While relational interventions are focused on transforming relationships among those doing the work, work process interventions are focused on transforming the work itself. Process improvement and relational coordination are often seen as competing approaches. For decades, however, sociotechnical systems designers have seen the two as complementary approaches for organizational change. This chapter introduces tools from popular methodologies, such as lean, and microsystems for carrying out work process interventions in three phases: assessing the current state, envisioning the desired state, then experimenting to achieve the desired state. Once participants use relational interventions to begin changing the way they communicate and relate across key boundaries, they are better able to use these tools to change the work itself.
Structural interventions are new structures introduced to support and sustain shared goals, shared knowledge, and mutual respect between workers, with their clients, and with their leaders—such as new forms of team meetings, or protocols to clarify roles and the connections between them, or boundary spanners whose role is to coordinate work, or hiring and training for teamwork, or revised structures for accountability and rewards, or newly designed supervisory roles, or shared conflict resolution practices, or shared information systems.
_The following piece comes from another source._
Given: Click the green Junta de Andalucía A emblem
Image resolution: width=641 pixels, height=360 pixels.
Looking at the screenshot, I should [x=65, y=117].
While these new structures can support new relational dynamics, they cannot create these dynamics. When participants' sense of self is defined by the old relational dynamics, these new structures will feel unwelcome. These new structures are implemented successfully only when participants themselves see the need for them and participate in their design and implementation, having understood the principles of relational coordination, relational coproduction, and relational leadership through their own direct experience.
With the Relational Model of Organizational Change we have identified three types of interventions that together support sustained positive relational change: relational interventions to give birth to new patterns of interaction, work process interventions to diagnose and improve the work itself, and structural intervention to reinforce and sustain the new ways of working together. We have learned that these three types of interventions are quite synergistic. Given that they come from different "thought worlds," however, it is easy for change agents to become siloed. Perhaps the most powerful learning from this book is the critical role that change agents play in creating organizational change through small actions that have cumulative and transformative effects. The key is to carry out these small actions with intention, with awareness of one's power, as well as deliberate planning with others to create collective impact for positive change.